Hearing Bob Dylan in the Naqab
When our Eyewitness Palestine delegation reached the Negev desert (inside the official borders of Israel), we were greeted by gorgeous blue skies beneath which straight rows of lush green barley were growing and solitary Bedouin shepherds were peacefully herding their sheep while being buffeted by a wondrous wind.
I am a Midwesterner from Nebraska. At last I was seeing an area of ancient Palestine where I felt at home and at peace. Palestinian Bedouins herders and farmers felt that way about this desert area, their Naqab, for centuries before 1948 when they became caught up in the formation of the new state of Israel with no voice to protest!

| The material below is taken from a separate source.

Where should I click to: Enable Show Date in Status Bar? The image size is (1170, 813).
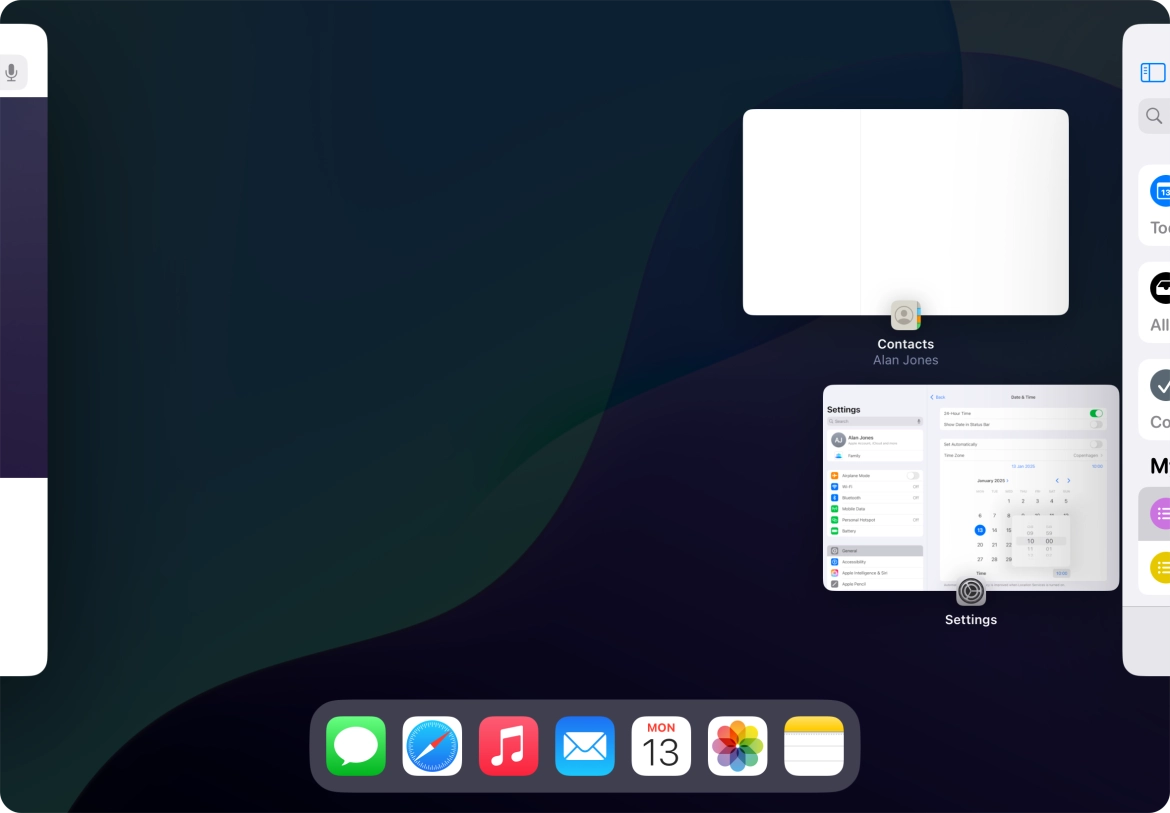click(x=1096, y=424)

Now the Palestinian Bedouins are under siege by the Israel government, the very government of which they are citizens. Unfortunately, because they are not Jewish and because Israel has passed a series of laws (most recently, the so-called “Nation-State Law”) which officially treat them as second-class citizens. There are 60 some ethnically discriminatory laws they must obey. They pay taxes like all Israeli citizens but do not receive services equivalent to those received by Jewish citizens whose housing we could see moving closer to Bedouin villages.
Bedouin villages are left without paved roads, electricity, water, and educational services. Today their modest homes (where we witnessed them having developed solar systems to make up for the lack of state services) are being demolished. They are then charged a fee for that demolition! They are not allowed permits to build again.
Worse yet, Palestinian Bedouins are being pushed from their farmland to areas where the government of Israel says there will be urban centers for them to learn to be “civilized” city dwellers. Jewish farmers will be entitled to the land the Bedouins have been forced to leave and they will have all the modern roads and services added.
As we stood there being buffeted by the wind the1960’s lyrics to Bob Dylan's “Blowin’ in The Wind” from the US Civil Rights Movement filled my head ... “Yes, and how many ears must one man have before he can hear people cry?”
Although I knew some of these horrific details before standing on this Palestinian Bedouin land, being in their homes and hearing their voices makes me determined to work more diligently against the evils of an apartheid state that my country supports with over $10 million a day in military aid.